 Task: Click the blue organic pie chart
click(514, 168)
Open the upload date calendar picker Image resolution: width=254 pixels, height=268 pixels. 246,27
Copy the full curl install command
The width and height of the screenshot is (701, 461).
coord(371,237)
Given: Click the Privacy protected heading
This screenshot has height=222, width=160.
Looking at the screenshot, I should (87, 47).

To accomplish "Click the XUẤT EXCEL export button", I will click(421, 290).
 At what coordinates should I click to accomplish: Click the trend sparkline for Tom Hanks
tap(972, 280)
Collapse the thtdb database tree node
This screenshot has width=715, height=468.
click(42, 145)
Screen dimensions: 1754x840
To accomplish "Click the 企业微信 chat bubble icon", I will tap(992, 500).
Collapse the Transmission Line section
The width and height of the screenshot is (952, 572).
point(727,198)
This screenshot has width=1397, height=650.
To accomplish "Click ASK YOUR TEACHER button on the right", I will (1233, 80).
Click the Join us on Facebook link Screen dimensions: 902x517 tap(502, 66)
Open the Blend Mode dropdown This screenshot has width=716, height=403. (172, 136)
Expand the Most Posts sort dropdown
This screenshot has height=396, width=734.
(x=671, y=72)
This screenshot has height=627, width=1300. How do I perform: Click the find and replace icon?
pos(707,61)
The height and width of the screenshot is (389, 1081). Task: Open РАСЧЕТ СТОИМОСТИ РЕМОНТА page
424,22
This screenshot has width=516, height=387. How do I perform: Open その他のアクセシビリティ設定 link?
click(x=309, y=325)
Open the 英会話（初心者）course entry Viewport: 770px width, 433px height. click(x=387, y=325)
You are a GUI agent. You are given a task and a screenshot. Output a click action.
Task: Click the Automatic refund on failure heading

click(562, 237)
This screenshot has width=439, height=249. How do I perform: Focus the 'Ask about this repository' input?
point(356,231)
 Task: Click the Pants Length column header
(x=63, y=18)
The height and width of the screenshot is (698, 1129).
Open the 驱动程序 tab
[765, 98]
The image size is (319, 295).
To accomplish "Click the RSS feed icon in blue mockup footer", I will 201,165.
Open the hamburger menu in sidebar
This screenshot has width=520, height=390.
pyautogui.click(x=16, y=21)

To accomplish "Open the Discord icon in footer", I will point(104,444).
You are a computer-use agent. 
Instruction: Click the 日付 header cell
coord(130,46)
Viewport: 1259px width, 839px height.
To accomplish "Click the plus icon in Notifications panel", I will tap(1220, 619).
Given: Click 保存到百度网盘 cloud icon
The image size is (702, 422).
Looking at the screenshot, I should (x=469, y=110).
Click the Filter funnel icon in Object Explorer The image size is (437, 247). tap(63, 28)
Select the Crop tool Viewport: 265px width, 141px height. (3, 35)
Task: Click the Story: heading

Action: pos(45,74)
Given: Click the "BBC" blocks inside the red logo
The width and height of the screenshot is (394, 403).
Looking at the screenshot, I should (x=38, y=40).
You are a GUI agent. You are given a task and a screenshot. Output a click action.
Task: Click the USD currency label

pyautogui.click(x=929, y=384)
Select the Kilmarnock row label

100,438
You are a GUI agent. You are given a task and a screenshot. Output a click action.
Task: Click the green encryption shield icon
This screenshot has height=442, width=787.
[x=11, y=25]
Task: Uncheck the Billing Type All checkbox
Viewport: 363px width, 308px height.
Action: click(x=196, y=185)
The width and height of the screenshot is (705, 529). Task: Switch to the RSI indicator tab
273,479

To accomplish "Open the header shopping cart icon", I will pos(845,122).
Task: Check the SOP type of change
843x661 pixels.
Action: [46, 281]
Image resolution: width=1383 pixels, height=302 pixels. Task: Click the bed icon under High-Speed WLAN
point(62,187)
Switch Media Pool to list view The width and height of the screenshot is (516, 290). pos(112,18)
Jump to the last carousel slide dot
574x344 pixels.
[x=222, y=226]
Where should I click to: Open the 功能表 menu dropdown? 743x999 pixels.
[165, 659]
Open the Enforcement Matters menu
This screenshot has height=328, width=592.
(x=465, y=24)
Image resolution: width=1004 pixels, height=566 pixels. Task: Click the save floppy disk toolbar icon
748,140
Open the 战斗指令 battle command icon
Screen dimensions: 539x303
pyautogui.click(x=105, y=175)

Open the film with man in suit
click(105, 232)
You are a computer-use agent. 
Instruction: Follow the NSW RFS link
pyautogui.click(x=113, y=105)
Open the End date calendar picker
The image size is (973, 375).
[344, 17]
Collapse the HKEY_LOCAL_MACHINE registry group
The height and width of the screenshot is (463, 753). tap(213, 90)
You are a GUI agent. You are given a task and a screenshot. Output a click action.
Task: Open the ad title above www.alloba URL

============================================================

■ **What you need to do**
The answer must be every line of the records above that holds the word "will".

■ **Solution to the problem**
To accomplish "Click the XUẤT EXCEL export button", I will click(421, 290).
To accomplish "Click the 企业微信 chat bubble icon", I will tap(992, 500).
To accomplish "Click ASK YOUR TEACHER button on the right", I will (1233, 80).
To accomplish "Click the RSS feed icon in blue mockup footer", I will 201,165.
To accomplish "Open the Discord icon in footer", I will point(104,444).
To accomplish "Click the plus icon in Notifications panel", I will tap(1220, 619).
To accomplish "Open the header shopping cart icon", I will pos(845,122).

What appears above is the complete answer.